The Action: The Center for Watershed Protection has helped several counties and organizations in Pennsylvania to coordinate pollution reduction efforts.
In York County, the Center worked with the York County Stormwater Consortium, a coalition of 46 municipalities, to assist with regional stormwater planning. This work was initiated and funded by the Chesapeake Bay Foundation to accelerate progress in meeting local and Chesapeake Bay water quality goals.
Projects ranged from stream restoration to riparian forest buffers and from basin retrofits to bioswales. The County reviewed more than 70 project plans submitted by the municipalities to determine which projects would get the most “bang for their buck.”
“Our goal was efficiency,” explains Pamela Shellenberger, Chief of Long Range Planning at the York County Planning Commission. “One of our largest hurdles was narrowing down and prioritizing the projects. We wanted to implement the ones that would reduce the most pollutants for the lowest cost.”
The Center helped determine the most efficient projects by calculating pollution reduction amounts and estimating project costs. They also provided technical expertise and concept design work around stormwater BMPs and green infrastructure.

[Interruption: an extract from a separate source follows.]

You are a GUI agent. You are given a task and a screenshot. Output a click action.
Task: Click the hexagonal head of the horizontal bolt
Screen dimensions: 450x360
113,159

“We couldn’t have asked for anybody better to help us with the process than the Center,” says Shellenberg. “They are very technically knowledgeable, professional and passionate. The Center’s staff helped with the small details, while simultaneously shining a light on the big picture — how all the projects will work together in the long-term.”
In Berks County, the Center teamed up with Wyomissing Creek Coalition, a municipal-based group working to meet federal and state MS4 stormwater requirements. As a cold water fishery with a naturally reproducing trout population, the Creek has a special set of TMDL requirements. The Berks County project was funded by Altria Group.
The coalition officially formed in 2012: Every municipality required to have a permit within the Wyomissing Creek watershed joined. In 2015, the Center calculated the pollutant reduction value of several stormwater management best management practices (BMPs) identified in the Northridge subwatershed of the Wyomissing Creek watershed.
“I would strongly recommend the Center to other coalitions,” says Nicholas Johnson, head of the Coalition and a Project Manager at Great Valley Consultants. “They secured a sizeable grant so that we could research our big list of BMPs and start calculating sediment and nutrient load reductions associated with the various projects. Julie from the Center drove all the way up here a few weeks ago to lend a hand with a trash cleanup day. They understand that this isn’t going to be fixed in a day, but they get things done — even literally lending a hand — to work towards a successfully restored watershed.”
The Center carried out similar work in other Pennsylvania counties, including Blair County, Lebanon County and Lancaster County. They were also contracted through the PA-DEP to help with Chesapeake Bay Total Maximum Daily Load (TMDL) planning across the state and to provide statewide trainings on Chesapeake Bay and local TMDL compliance for the 2013-2018 permit cycle.
The Result: In York County alone, the Commission has already completed eight projects, which contributed to a total reduction of close to 135,000 pounds of pollutants in just two years. In Berks County, in the township of Cumru, the Coalition installed a rain barrel and infiltration facility to curb stormwater runoff at Pennwyn Playground, which is located right next to a creek. Eleven projects have been completed in Blair County. Best management practices are being implemented in municipalities across the state to improve water quality.